日々の暮らしにおいて何に一番こだわっているかと聞かれたら、迷わず香りだと答える。視覚、聴覚、触覚、味覚、嗅覚。これら5感のうち、僕にもっとも強く作用するのは嗅覚で、香りを上手く利用することで気分を容易に切り替えることができるからだ。若い頃の僕にとって香水は他者に好印象を与えるためだけの道具だったけれど、今は自分の気分をコントロールするための道具として毎日活用している。仕事で気合を入れるための香り。お風呂上がりにさっぱりするための香り。寝る前数時間をリラックスして過ごすための香り。眠れない夜に夜ふかしを楽しむための香り。外出する際に気分を盛り上げるための香り。不安と緊張で頭の中がグルグルしたときに、自分を落ち着かせるための香り。こうやって挙げてみると、常に自分の感情に寄り添って香りが存在しているような気がしてくる。

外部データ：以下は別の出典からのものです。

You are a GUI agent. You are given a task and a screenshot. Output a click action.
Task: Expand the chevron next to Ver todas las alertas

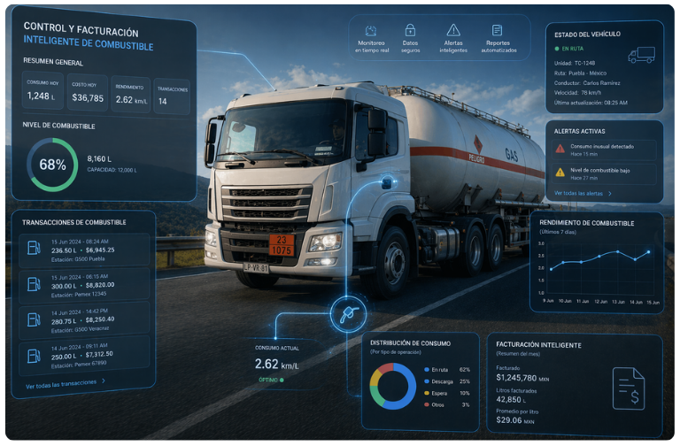coord(609,193)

記憶はいつだって香りとともにあり、香りが忘れていた記憶を連れてきてくれる。秋も深くなり肌寒くなった頃、街の通りを歩いていると不意に鼻にする石油ストーブの灯油の香り。小学生の頃、学校が終わるとその足ですぐに友人の家に遊びに行き、外が暗くなるまでテレビに向かってゲームばかりしていた。友人宅の居間には石油ストーブがあり、その上にはいつもやかんが置かれていた。やかんからは常に白い湯気がたっており、時折そのやかんのお湯を使って友人がホットココアを振る舞ってくれた。普段思い出すことなどない記憶達が、頭の片隅にある棚に香りとともに大切に仕舞われている。僕にはそんな気がしてならない。

今日この日を精一杯楽しむため、今日この日をいつか不意に噛みしめるため、感情・記憶と対になるような香りを、いつも探している。